It feels like someone went up to Francesca Lia Block and told her, "Vampires are hot right now. You should write a book about vampires!"
And there doesn't seem to be much inspiration beyond that for Block's latest novella, a tale of vampiric angst and luxurious misery called "Pretty Dead." While her prose is as luscious and vivid as ever, the story itself is a paper-thin hodgepodge of vampire cliches -- you've got the wangsty wealthy vampire, the sinister and hedonistic ex-lover, and some rather boring humans who dream of being immortal.
Charlotte is a vampire, living a life of glamour and beauty in modern L.A., and locked in the flawless body of an eternal teenager. But when her friend Emily dies (apparently of suicide), Charlotte finds herself changing -- she breaks a nail, develops a zit, and finds herself perspiring. At the same time, she finds herself drawn to Emily's grief-stricken boyfriend Jared, who has figured out what Emily really is (she uses lots of sunscreen! She must be a vampire!) and wants her to turn him.
And at the school she currently attends, she encounters a face from her past: William, her former lover and maker, who seems to be followed by widespread disaster wherever he goes. Charlotte looks back on her long life with William -- how he seduced her away during her mourning for her twin brother, and how they traveled through countless decades of change, fashion, and immortal numbness that has slowly left her hollow. But William has one last shock for his former lover and protege...
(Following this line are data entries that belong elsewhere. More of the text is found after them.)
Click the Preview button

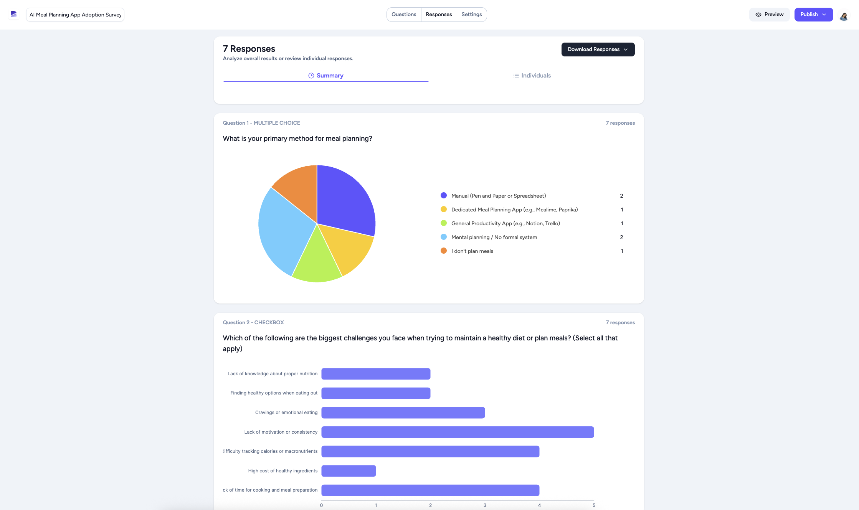coord(769,15)
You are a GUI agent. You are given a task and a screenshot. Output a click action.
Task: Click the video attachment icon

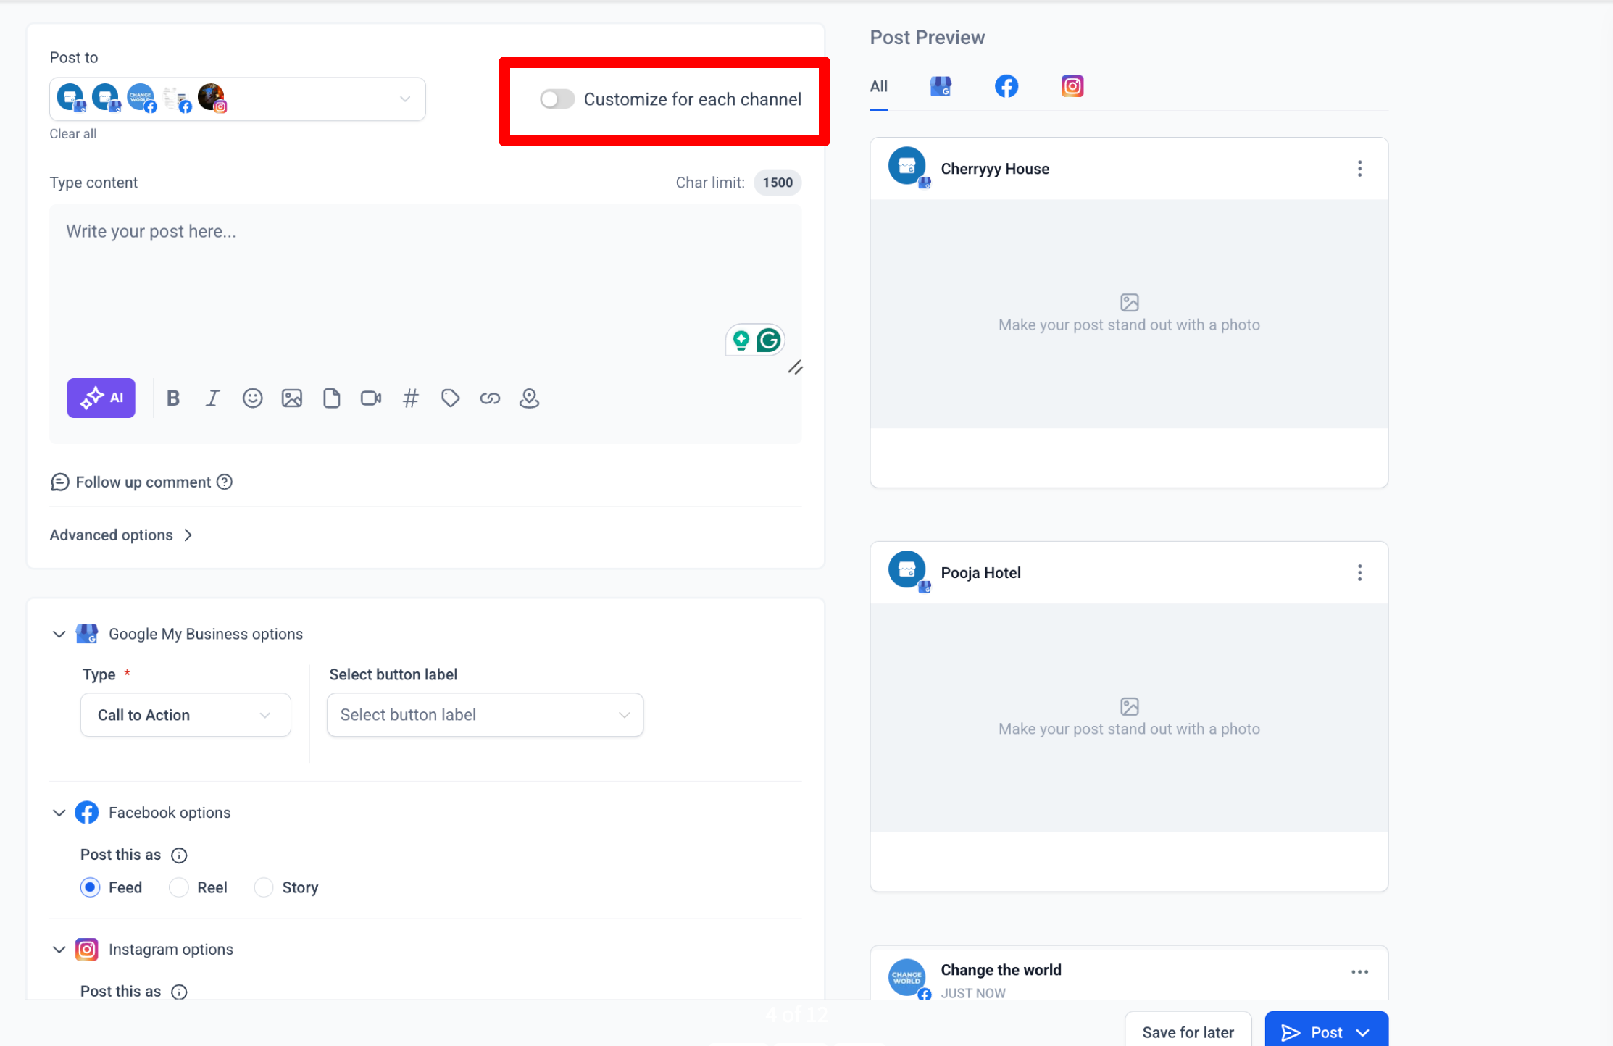[370, 398]
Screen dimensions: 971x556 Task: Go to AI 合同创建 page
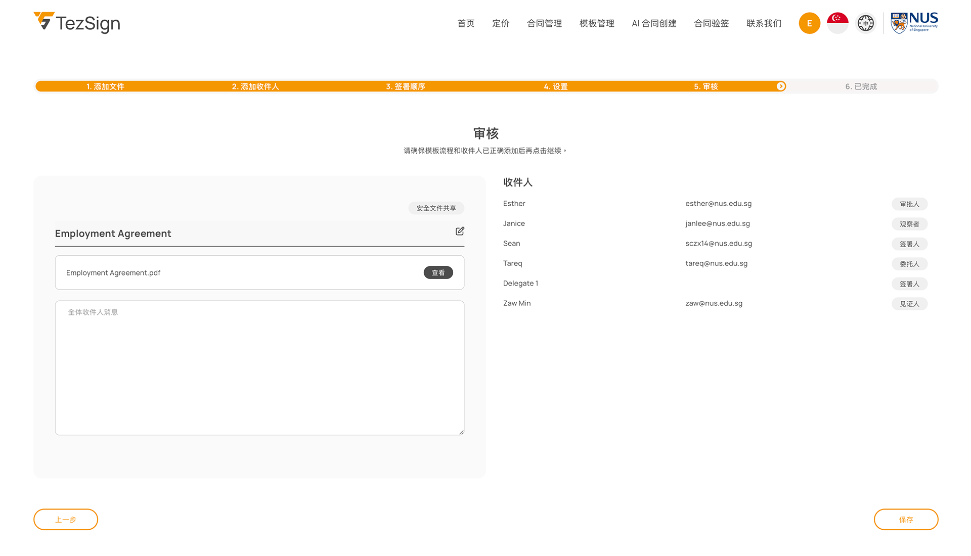coord(654,23)
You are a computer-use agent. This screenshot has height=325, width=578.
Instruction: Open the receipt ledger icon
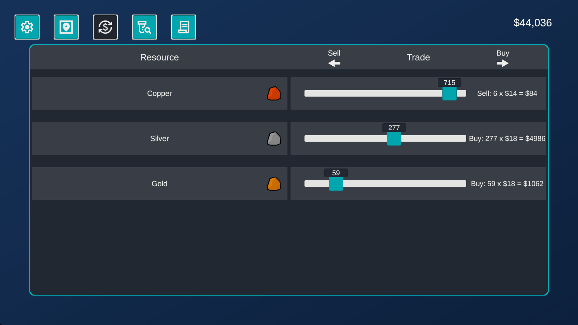[x=184, y=27]
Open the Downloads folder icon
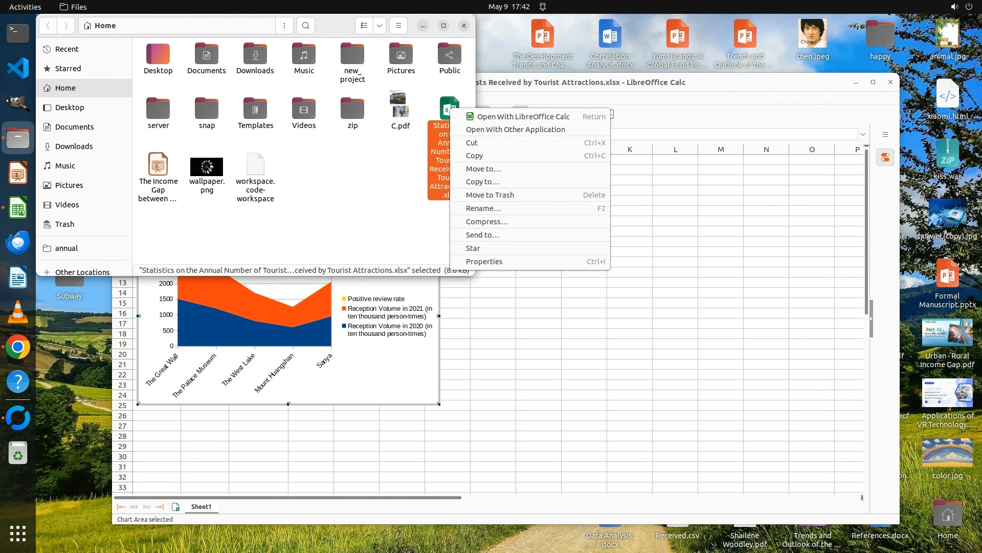982x553 pixels. tap(255, 54)
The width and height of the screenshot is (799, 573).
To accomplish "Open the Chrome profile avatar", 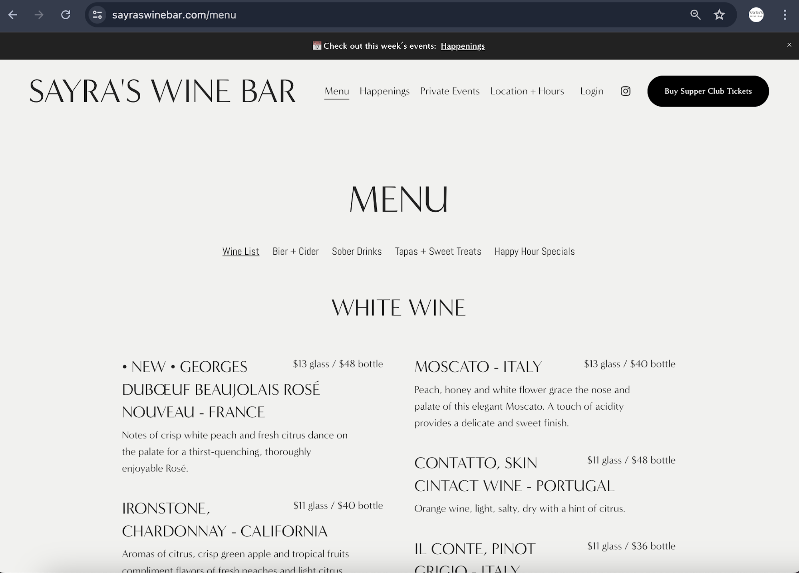I will pyautogui.click(x=756, y=15).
Francesca Lia Block has a way with words, and "Pretty Dead" is no exception. She washes the entire book in jewel-toned words ("a rim of darkness like the blood-red trimming a pale rose") and an atmosphere of sorrowful hollowness, and darts like a bird between mossy forest glades, ballrooms, luxury-encrusted mansions, the fiery streets of war-torn Paris, and the glitzy nightlife of Los Angeles. She also seems to have acquired a dress fetish -- there's loving descriptions of all Charlotte's designer clothes throughout the last century.
Unfortunately, the plot is as flimsy and pale as a spiderweb. It's basically a standard "wangsty vampire mopes about being immortal while falling in love with a human" story with some rather predictable plot twists; moreover, the entire melodramatic ending feels cheap and contrived. Block inserts some interesting ideas into the story (such as immortality destroying one's ability to feel), but those ideas just sit there -- they never seem to be expanded into something deeper.
Perhaps the biggest problem is Charlotte's transformation from a vampire back to a human... we never really find out how or why. It's a nice aversion of the usual vampire/human romance trope, but it needs to make some sense.
And Charlotte is pretty much your standard "good" vampire -- she spends the entire book wangsting about how horrible it is to be an immortal "pretty monster," but she doesn't really do anything to improve her life. She's also the most passive vampire I've ever read about. And though we see how William became a vampire, it's never explained how he turned into a raving hedonistic sociopath. And Jared is basically a pretty body with no personality -- we never hear why he wants to be a vampire, or why he's so enamored of Charlotte.
"Pretty Dead" is a web of pretty words stretched over a fleshless skeleton -- Francesca Lia Block had some promising ideas, but the underbaked characters and limp plot just end up being another "woe! I'm such a sad vampire!" clichefest.